(PASSAGE TO READ)

An alternative privacy-friendly YouTube frontend which is efficient by design. - GitHub - TeamPiped/Piped: An alternative privacy-friendly YouTube frontend which is efficient by design.
Anyone who's been using privacy-respecting frontends for some time will recognise Piped. A YouTube frontend with no ads, integrated SponsorBlock, return dislikes, and a customisable UI.
Piped also allows you to subscribe to as many channels as you want without ever logging into a Google account. You can export your subs list from YouTube and import them to Piped seamlessly.
If you've never heard of it, give it a glance at https://piped.video. For more instances, check here.
can definitely recommend this, but just a head's up - Google has a habit of hitting the main instance with rate limiting, which causes videos to not load until it gets fixed. but thankfully Piped has multiple instances, so if the main one is down, you can keep watching.
Excellent timing! With the rumblings of YT attacking anti-ad users and me using my new iPad Pro for watching stuff on the go, I’ve just started looking into side-loading.

(End PASSAGE TO READ)
(ENTRIES PROVIDED)

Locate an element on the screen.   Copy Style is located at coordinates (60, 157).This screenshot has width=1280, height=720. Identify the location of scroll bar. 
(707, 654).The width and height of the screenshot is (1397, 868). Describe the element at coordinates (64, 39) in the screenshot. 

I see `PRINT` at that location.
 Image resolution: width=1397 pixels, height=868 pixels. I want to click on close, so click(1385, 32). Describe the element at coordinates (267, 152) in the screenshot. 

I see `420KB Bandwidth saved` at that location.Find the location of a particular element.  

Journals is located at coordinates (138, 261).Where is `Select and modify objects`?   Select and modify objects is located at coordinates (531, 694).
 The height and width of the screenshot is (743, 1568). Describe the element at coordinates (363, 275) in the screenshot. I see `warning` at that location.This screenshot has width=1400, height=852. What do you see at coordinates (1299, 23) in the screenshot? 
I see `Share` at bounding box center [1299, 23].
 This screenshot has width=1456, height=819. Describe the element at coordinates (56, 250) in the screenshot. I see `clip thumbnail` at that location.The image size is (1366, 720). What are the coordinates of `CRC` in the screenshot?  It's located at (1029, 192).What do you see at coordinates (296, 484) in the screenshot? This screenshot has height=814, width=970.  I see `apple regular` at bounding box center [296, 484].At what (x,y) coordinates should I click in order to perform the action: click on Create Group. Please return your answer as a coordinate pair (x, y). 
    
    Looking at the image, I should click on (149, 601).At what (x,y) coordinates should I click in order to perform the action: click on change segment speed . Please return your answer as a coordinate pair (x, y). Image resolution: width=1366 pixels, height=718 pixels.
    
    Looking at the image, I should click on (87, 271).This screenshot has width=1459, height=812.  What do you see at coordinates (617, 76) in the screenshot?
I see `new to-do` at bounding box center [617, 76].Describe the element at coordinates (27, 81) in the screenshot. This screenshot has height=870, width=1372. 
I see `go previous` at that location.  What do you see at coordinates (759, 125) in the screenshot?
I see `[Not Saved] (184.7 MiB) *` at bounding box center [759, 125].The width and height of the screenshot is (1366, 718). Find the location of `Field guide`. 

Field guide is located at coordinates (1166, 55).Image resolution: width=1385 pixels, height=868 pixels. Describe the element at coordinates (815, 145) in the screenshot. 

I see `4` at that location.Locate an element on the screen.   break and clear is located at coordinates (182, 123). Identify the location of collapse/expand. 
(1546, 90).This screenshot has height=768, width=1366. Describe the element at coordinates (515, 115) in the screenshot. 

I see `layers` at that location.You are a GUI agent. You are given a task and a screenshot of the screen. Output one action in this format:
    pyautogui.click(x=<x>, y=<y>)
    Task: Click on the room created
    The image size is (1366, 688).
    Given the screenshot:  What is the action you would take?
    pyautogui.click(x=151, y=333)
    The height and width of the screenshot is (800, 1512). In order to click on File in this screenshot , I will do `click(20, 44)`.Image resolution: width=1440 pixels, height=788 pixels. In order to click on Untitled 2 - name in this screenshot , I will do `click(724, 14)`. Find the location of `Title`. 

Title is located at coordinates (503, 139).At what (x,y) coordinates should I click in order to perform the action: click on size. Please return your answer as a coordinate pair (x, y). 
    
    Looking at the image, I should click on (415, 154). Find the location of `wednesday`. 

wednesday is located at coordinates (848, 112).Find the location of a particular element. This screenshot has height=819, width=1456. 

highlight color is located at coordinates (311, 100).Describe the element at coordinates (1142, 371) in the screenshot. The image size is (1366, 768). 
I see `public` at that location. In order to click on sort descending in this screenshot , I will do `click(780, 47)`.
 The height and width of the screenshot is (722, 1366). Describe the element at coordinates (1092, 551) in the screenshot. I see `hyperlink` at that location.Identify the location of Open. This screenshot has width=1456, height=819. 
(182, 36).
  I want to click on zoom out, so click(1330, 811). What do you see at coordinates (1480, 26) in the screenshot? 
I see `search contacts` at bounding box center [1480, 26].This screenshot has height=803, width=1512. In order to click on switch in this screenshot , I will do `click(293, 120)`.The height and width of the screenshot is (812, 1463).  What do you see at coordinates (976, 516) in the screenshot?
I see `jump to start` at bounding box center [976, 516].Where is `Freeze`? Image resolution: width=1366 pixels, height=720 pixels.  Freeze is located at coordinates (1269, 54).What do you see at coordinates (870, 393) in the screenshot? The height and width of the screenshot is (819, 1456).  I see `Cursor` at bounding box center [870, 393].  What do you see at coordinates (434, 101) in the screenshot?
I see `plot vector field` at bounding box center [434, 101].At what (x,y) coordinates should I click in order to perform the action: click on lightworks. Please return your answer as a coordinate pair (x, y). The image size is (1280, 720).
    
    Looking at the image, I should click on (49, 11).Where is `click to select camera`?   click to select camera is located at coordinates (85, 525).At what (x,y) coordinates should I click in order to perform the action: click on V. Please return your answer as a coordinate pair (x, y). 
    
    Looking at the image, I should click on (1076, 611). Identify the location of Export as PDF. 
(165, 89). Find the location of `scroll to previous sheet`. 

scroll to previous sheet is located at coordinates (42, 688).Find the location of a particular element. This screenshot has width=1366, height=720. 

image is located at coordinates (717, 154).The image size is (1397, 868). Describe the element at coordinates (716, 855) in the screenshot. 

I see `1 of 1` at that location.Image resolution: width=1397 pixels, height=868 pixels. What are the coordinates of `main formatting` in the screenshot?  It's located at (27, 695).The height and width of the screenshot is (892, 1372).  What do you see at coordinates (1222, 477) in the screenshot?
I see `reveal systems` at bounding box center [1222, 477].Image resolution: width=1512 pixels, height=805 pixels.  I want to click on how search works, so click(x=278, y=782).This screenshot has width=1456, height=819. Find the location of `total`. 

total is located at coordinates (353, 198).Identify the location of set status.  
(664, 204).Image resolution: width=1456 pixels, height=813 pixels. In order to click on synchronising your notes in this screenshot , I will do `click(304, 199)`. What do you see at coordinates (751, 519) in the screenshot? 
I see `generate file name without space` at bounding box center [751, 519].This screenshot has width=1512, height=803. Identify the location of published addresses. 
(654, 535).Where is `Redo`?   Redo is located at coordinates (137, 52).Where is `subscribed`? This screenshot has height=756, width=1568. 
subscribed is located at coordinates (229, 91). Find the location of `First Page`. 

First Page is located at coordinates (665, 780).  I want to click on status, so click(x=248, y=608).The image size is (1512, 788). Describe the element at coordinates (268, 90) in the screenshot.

(End ENTRIES PROVIDED)

APPLY WHAT YOU READ =
1. In the Piped discussion, which features follow the words "A YouTube frontend with"? List all of them.
2. According to the Piped discussion, what does Google do to the main instance that keeps videos from loading?
3. Can you continue the Piped discussion, starting after its final sentence?

RESPONSE LIST =
1. no ads, integrated SponsorBlock, return dislikes, a customisable UI

2. Google hits the main instance with rate limiting.

3.
Looks like I’ll be going with an app that utilizes this fw. Good share!
Piped (and similar projects like NewPipe, Invidious, and FreeTube) scrape YouTube instead of using an API; so just like Nitter, they won't be affected by a paid API.
I use it for about a year new. There are a few hiccups now and then, but you can just switch instance. That's why I recommend using Libredirect with it. If you have trouble with an instance just ping the instances in Libredirect and chose a new one. Backup your preferences from the old instance and import it to the new. Your settings and subscriptions are available again.
Yep, Piped uses the NewPipeExtractor to load videos, just like NewPipe. However, Piped runs it server side, and NewPipe runs it client side. YouTube likes to rate limit the big instances too, so all you have to do is use a smaller one like il.ax or piped.adminforge.de.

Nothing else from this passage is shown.